Dark Lords were not usually scared of infant children.
So there was a prophecy about Harry Potter being dangerous to Lord Voldemort, and Lord Voldemort had known that prophecy.
"I give you this rare chance to flee. But I will not trouble myself to subdue you, and your death here will not save your child. Step aside, foolish woman, if you have any sense in you at all!"
Had it been a whim, to give her that chance? But then Lord Voldemort would not have tried to persuade her. Had the prophecy warned Lord Voldemort against killing Lily Potter? Then Lord Voldemort would have troubled himself to subdue her. Lord Voldemort had been mildly inclined not to kill Lily Potter. The preference had been stronger than a whim, but not as strong as a warning.
So suppose that someone whom Lord Voldemort considered a lesser ally or servant, useful but not indispensable, had begged the Dark Lord to spare Lily's life. Lily's, but not James's.
This person had known that Lord Voldemort would attack the house of the Potters. Had known both the prophecy, and the fact that the Dark Lord knew it. Otherwise he would not have begged Lily's life.

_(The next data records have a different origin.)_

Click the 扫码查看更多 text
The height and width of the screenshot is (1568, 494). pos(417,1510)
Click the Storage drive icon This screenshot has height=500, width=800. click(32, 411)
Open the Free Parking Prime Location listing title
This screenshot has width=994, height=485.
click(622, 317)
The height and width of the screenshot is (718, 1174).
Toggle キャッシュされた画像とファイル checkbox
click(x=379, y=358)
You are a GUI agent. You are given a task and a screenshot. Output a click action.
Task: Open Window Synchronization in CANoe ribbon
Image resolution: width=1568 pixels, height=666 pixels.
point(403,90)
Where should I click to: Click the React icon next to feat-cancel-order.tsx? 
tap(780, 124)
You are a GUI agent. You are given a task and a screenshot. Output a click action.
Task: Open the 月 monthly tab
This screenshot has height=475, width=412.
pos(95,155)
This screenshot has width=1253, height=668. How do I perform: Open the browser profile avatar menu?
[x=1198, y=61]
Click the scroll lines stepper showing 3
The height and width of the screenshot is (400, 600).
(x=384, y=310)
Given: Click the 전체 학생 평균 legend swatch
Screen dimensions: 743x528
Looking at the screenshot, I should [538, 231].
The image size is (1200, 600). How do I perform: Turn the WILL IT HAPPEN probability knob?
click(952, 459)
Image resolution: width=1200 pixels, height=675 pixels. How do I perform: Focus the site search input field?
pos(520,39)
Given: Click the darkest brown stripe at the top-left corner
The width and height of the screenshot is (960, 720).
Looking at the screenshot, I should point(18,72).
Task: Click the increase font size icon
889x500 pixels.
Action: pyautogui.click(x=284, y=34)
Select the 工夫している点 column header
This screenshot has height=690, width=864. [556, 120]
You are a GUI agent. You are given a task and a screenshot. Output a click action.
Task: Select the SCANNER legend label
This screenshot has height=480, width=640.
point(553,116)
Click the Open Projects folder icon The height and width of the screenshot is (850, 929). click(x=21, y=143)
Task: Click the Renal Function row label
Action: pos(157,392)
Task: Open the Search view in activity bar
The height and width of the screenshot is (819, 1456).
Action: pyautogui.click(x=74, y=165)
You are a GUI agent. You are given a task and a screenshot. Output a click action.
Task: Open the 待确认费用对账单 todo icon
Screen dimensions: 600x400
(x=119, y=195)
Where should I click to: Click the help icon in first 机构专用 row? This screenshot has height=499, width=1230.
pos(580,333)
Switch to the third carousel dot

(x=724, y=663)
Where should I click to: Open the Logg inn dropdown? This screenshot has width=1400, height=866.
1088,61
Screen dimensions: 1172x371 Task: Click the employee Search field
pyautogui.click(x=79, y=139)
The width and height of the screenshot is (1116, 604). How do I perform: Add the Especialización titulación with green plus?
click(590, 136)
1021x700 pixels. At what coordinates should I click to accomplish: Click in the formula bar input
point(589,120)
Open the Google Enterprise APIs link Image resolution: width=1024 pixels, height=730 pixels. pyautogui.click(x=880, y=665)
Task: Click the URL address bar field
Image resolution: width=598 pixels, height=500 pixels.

According to Professor McGonagall, besides herself, the other two who knew of the prophecy were Albus Dumbledore and Severus Snape.
Severus Snape, who had loved Lily before she was Lily Potter, and hated James.
Severus, then, had learned of the prophecy, and told it to the Dark Lord. Which he had done because the prophecy had not described the Potters by name. It had been a riddle, and Severus had solved that riddle only too late.
But if Severus had been the first to hear the prophecy, and disposed to tell it to the Dark Lord, then why would he also have told Dumbledore or Professor McGonagall?
Therefore Dumbledore or Professor McGonagall had heard it first.
The Headmaster of Hogwarts had no obvious reason to tell the Transfiguration Professor about an extremely sensitive and crucial prophecy. But the Transfiguration Professor had every reason to tell the Headmaster.
It seemed likely, then, that Professor McGonagall had been the first to hear it.
The prior probabilities said that it had been Professor Trelawney, Hogwarts's resident seer. Seers were rare, so if you counted up most of the seconds Professor McGonagall had spent in the presence of a seer over the course of her lifetime, most of those seer-seconds would be Trelawney-seconds.
Professor McGonagall had told Dumbledore, and would have told no one else about the prophecy without permission.
Therefore, it was Albus Dumbledore who had arranged for Severus Snape to somehow learn of the prophecy. And Dumbledore himself had solved the riddle successfully, or he would not have selected Severus, who had once loved Lily, as the intermediary.
Dumbledore had deliberately arranged for Lord Voldemort to hear about the prophecy, in hopes of luring him to his death. Perhaps Dumbledore had arranged for Severus to learn only some of the prophecy, or there were other prophecies of which Severus had remained innocent... somehow Dumbledore had known that an immediate attack on the Potters would still lead to Lord Voldemort's immediate defeat, although Lord Voldemort himself had not believed this. Or maybe that had just been a lucky stroke of Dumbledore's insanity, his taste for bizarre plots...
Severus had ended up serving Dumbledore afterward; perhaps the Death Eaters would not look kindly on Severus if Dumbledore revealed his role in their defeat.
Dumbledore had tried to arrange for Harry's mother to be spared. But that part of his plot had failed. And he had knowingly condemned James Potter to his death.
Dumbledore was responsible for the deaths of Harry's parents. If the whole chain of logic was correct. Harry could not, in justice, say that successfully ending the Wizarding War did not count as extenuating circumstances. But somehow this still... bothered him a great deal.
And it was time and past time to ask Draco Malfoy what the other side of that war had to say about the character of Albus Percival Wulfric Brian Dumbledore.